Ho letto del ritorno di Michael Moore da mesi, dalle testate internazionali che annunciavano la sua partecipazione al Festival di Toronto. La domanda sorge spontanea: è mai andato via?
La prima volta che vidi Michael Moore fu all’ingresso del Tiff Lightbox Bell di Toronto dopo la proiezione di Where to Invade Next, 2015. Lavoravo in biglietteria e sono riuscita a sorridergli senza morire dentro.
La prima volta che mi innamorai di questo regista, invece, fu il 2002 quando tra i banchi di scuola si proiettò Bowling to Columbine, pellicola che valse il Premio Oscar come Miglior documentario 2003 al cineasta di Flint. Rimasi profondamente colpita dai toni sardonici e scorrevoli con cui riusciva a vivisezionare i temi più controversi dell’assetto sociale americano ed internazionale.
Così, come una lunga e fedele storia d’amore, ieri è arrivato anche la prima volta in cui ho seguito una lectio magistralis dello stesso filmaker americano. Il tutto è avvenuto dopo la visione del nuovo film Fahrehneit 11/9, presentato a Roma in occasione della Festa del Cinema.
Dopo Fahrehneit 9/11 – Palma d’Oro Cannes 2004 – Moore si riafferma una delle voci essenziali per commentare lo scenario politico di oggi. Punto di partenza del nuovo lavoro è il 9 Novembre 2016, giorno in cui Donald Trump è stato eletto 45esimo Presidente degli Stati Uniti d’America.
Ci vuole un po’ per capire l’indignazione e la rabbia racchiuse in questo film celate nel black humour del regista che cerca di affrontare la discesa agli inferi della democrazia americana, per fare il verso a Tocqueville, ribadendo come questa sia da sempre la più alta aspirazione dei popoli.
Si muove così dalla candidatura – paradossalmente legata ad un compenso più alto della cantante Gwen Stefani per la partecipazione ad una trasmissione televisiva – e arriva alla rappresentazione dei paradossi presenti in varie realtà americane, dove il potere è detenuto da una cerchia ristretta di persone sempre più disattente ai problemi della comunità.
Il punto più alto si raggiunge con il focus sulla città di Flint, che oltre ad essere il paese natale del regista, è vittima di un disastro ambientale che ha causato malattie gravissime a TUTTI i bambini della città (novemila per l’esattezza) per via dell’avidità di politici ed amministratori.
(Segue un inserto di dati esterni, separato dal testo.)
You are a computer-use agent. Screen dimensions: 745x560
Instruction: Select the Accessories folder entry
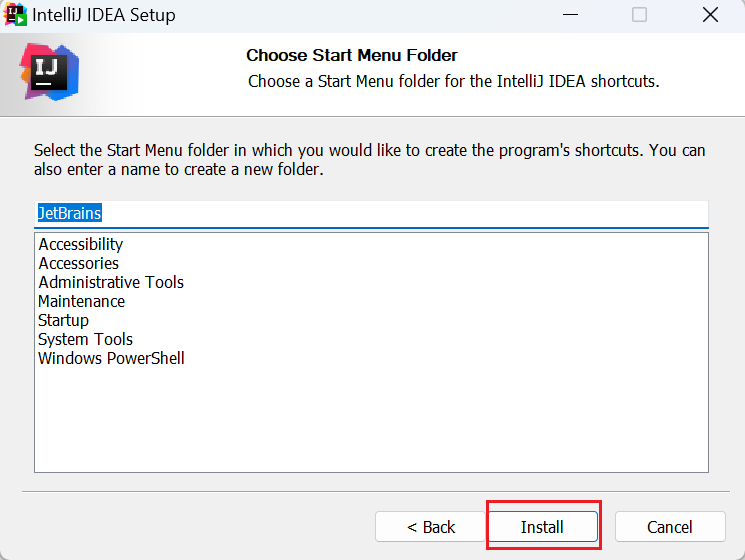click(79, 263)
Neanche la voce di Trump innestata sul filmato di Hitler che tiene un comizio, toglie speranza cui si affida la mente visionaria del cineasta americano. La speranza deve esistere e poggia sulle spalle di una giovane generazione impegnata che è consapevole di quanto sia faticoso e lungo il cammino per veder riconosciuto il proprio futuro ed, in primis, la sacralità di quel diritto costituzionale alla felicità.
Un nome su tutti è quello di Emma Gonzales che vi invito a cercare in rete così da smontare, una volta per tutte, i pregiudizi verso questi adolescenti superficialmente soprannominati ‘Millenials’.
Il film sarà distribuito nelle sale italiane da Lucky Red per soli tre giorni, dal 22 al 24 Ottobre, e vi invito fortemente a supportarlo per un duplice motivo. Il primo, semplicistico, perché il cinema ha bisogno di tutti, essendo DI TUTTI. E se è vero che altre forme di arte ed intrattenimento che possono distrarre e portare giovamento sono ormai esclusiva di pochi – si pensi al costo di un biglietto di un concerto o di una partita – il cinema no. Dieci euro sono ancora una cifra ragionevole per supportare chi mette a disposizione di una comunità la propria cultura e creatività, che per fortuna non ha valore di mercato.
Il secondo motivo per cui vi esorto a vederlo, lo ritrovate nelle parole di congedo dello stesso Moore durante il suo incontro con il pubblico romano, che spero scuotano le vostre coscienze così come hanno fatto con la mia.
“Quando sono venuto qui per la prima volta trent’anni fa ho mangiato un pomodoro di cui non dimenticherò mai il sapore, dopo essere cresciuto a hamburger e patatine, ed è un paradosso perché il pomodoro viene dagli Stati Uniti appartiene ai nativi americani ma sono dovuto venire in Italia per assaporarne il verso sapore. Quello che l’Italia può offrire al mondo è così tanto e profondo che io vi imploro: siate ancora l’Italia, ma non quella che dicono i politici “prima gli italiani”, quella che ho conosciuto. Abbiamo bisogno di voi, il mondo ha bisogno di voi“.